Feraheme Side Effects

6 ADVERSE REACTIONS The following clinically significant adverse reactions are described elsewhere in the labeling: • Serious Hypersensitivity Reactions [ see Warnings and Precautions ( 5.1 ) ] • Hypotension [ see Warnings and Precautions ( 5.2 ) ] • Iron Overload [ see Warnings and Precautions ( 5.3 ) ] • Magnetic Resonance (MR) Imaging Test Interference [ see Warnings and Precautions ( 5.4 ) ] The most common adverse reactions (≥ 2%) are diarrhea, headache, nausea, dizziness, hypotension, constipation, and peripheral edema.

( 6.1 ) To report SUSPECTED ADVERSE REACTIONS with Feraheme, contact AMAG Pharmaceuticals, Inc.

at 1-877-411-2510, or FDA at 1-800-FDA-1088 or www.fda.gov/medwatch.

6.1 Clinical Trials Experience Because clinical trials are conducted under widely varying conditions, adverse reaction rates observed in the clinical trials of a drug cannot be directly compared to rates in the clinical trials of another drug and may not reflect the rates observed in practice.

In clinical studies, 3,968 subjects were exposed to Feraheme.

Of these subjects 31% were male and the median age was 54 years (range of 18 to 96 years).

The data described below reflect exposure to Feraheme in 997 patients exposed to a 1.02 g course of ferumoxytol administered as two 510 mg intravenous (IV) doses: 992 subjects (99.5%) received at least 1 complete dose of ferumoxytol and 946 subjects (94.9%) received 2 complete doses.

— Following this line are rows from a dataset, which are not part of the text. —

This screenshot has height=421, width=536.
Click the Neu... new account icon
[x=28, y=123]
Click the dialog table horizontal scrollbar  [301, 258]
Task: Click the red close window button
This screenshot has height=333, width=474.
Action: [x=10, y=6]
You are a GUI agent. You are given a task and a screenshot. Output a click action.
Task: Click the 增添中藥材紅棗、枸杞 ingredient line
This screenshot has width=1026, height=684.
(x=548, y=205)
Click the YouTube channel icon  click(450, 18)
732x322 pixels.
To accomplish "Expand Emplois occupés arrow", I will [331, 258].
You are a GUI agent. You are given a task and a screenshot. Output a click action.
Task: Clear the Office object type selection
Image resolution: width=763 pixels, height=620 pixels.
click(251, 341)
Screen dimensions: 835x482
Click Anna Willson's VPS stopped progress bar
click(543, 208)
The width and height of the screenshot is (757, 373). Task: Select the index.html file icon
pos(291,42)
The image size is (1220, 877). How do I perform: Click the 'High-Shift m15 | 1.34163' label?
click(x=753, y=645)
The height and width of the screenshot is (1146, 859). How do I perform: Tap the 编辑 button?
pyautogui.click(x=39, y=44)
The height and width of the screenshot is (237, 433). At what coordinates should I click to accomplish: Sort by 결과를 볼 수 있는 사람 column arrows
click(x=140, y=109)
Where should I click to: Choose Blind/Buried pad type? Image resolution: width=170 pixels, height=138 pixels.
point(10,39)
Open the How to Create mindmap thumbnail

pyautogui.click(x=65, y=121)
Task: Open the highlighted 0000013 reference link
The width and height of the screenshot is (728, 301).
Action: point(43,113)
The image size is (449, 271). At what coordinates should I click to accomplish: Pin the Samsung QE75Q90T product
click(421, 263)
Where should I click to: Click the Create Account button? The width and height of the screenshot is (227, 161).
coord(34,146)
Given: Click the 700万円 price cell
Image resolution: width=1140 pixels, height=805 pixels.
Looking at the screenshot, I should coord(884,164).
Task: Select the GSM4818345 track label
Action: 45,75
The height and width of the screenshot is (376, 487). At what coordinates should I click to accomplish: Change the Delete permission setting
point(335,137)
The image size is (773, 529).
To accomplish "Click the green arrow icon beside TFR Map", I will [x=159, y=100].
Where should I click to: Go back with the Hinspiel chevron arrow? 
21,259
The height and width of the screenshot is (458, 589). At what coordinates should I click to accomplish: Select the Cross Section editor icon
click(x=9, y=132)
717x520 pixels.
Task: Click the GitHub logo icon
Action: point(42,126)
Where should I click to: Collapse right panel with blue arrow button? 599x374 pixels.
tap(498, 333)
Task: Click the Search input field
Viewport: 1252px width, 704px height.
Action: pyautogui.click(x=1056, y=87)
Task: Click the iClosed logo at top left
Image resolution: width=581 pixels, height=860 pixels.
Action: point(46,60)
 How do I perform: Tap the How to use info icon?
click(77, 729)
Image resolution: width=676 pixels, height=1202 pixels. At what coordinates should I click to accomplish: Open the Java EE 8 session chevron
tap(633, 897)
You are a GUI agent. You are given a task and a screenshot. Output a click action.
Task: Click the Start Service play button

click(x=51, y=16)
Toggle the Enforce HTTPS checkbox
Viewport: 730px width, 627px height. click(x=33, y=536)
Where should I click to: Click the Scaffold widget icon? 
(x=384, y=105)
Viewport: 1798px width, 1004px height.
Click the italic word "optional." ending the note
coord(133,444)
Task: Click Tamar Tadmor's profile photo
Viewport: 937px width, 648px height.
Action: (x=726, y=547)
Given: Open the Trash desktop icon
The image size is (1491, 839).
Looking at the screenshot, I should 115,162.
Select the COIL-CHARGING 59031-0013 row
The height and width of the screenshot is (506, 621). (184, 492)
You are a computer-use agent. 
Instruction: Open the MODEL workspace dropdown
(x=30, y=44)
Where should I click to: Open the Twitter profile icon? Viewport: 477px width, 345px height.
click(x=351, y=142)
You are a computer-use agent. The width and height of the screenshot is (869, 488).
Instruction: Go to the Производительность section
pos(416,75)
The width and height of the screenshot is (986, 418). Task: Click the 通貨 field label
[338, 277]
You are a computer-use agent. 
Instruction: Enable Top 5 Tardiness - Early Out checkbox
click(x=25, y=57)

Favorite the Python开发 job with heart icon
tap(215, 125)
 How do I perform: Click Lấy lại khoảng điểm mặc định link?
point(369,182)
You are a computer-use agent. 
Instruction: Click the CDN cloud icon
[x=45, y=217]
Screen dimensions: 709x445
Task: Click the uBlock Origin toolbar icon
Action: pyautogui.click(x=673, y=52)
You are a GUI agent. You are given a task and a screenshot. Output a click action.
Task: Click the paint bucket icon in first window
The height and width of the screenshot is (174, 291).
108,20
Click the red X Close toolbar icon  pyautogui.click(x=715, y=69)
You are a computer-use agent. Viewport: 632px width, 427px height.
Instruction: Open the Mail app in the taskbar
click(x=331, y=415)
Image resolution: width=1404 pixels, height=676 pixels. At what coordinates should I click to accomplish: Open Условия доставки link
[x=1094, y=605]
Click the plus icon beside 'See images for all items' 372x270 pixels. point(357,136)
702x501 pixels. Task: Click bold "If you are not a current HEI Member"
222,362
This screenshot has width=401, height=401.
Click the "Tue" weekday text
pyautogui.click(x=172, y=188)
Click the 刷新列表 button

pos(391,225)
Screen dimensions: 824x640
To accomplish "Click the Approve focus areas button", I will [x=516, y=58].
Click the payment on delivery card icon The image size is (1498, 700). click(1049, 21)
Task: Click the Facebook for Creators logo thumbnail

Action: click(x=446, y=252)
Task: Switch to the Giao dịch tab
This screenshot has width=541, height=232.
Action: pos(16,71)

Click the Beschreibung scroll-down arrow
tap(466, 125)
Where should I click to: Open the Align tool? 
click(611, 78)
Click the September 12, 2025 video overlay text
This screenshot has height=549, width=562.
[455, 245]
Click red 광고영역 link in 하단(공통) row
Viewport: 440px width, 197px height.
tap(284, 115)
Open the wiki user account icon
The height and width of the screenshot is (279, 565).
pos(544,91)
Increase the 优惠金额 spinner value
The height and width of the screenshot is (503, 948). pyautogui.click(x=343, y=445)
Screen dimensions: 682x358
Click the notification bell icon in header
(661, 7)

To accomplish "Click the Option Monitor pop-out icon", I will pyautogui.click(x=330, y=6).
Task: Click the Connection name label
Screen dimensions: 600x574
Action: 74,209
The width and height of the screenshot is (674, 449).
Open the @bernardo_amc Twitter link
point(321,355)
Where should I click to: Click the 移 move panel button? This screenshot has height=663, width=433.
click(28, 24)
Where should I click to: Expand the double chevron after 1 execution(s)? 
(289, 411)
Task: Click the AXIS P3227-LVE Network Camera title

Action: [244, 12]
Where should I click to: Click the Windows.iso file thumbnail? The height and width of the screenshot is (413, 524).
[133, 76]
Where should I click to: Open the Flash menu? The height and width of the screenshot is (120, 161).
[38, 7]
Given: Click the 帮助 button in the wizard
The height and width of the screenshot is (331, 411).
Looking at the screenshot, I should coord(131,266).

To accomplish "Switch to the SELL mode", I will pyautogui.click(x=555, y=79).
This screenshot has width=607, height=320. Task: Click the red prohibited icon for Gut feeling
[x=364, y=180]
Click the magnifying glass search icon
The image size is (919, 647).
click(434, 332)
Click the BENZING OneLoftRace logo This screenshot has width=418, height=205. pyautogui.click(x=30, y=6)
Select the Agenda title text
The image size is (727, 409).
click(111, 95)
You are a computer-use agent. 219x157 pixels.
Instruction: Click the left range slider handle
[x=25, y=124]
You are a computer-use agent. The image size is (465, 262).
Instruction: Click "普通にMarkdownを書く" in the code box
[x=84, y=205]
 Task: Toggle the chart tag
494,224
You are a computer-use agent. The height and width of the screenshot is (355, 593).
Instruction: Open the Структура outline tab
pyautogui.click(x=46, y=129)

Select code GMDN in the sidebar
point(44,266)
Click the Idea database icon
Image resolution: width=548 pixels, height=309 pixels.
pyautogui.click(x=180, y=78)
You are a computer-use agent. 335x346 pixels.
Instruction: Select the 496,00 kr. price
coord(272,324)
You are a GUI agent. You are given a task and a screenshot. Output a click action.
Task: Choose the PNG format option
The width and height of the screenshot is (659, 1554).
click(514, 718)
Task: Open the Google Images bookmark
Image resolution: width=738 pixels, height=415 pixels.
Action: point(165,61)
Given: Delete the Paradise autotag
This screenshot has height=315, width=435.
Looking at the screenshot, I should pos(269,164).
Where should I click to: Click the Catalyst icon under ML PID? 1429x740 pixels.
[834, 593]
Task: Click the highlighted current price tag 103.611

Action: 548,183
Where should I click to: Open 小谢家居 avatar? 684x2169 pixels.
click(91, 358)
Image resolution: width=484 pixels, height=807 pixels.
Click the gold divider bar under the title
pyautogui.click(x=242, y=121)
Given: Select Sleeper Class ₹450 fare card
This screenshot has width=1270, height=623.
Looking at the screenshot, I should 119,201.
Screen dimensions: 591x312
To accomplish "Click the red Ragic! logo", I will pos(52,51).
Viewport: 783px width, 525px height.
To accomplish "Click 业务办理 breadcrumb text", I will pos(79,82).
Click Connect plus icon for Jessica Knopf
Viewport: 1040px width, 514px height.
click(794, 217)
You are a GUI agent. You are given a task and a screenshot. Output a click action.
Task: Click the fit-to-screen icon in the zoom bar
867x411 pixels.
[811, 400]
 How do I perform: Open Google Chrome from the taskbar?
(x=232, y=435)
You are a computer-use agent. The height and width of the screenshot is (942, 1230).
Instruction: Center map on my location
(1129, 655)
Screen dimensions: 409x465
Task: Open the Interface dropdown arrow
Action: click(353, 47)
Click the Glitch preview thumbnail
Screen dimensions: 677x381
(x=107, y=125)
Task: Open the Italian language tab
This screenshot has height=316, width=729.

The mean cumulative IV Iron exposure was 993.80 ±119.085 mg.

The safety of Feraheme was studied in a randomized, multicenter, double-blind clinical trial in patients with IDA (IDA Trial 3), [ see Clinical Studies ( 14.1 ) ].

In this trial, patients were randomized to two intravenous infusions of 510 mg (1.02 g) of Feraheme (n=997), or two intravenous infusions of 750 mg (1.500 g) of ferric carboxymaltose (FCM) (n=1000).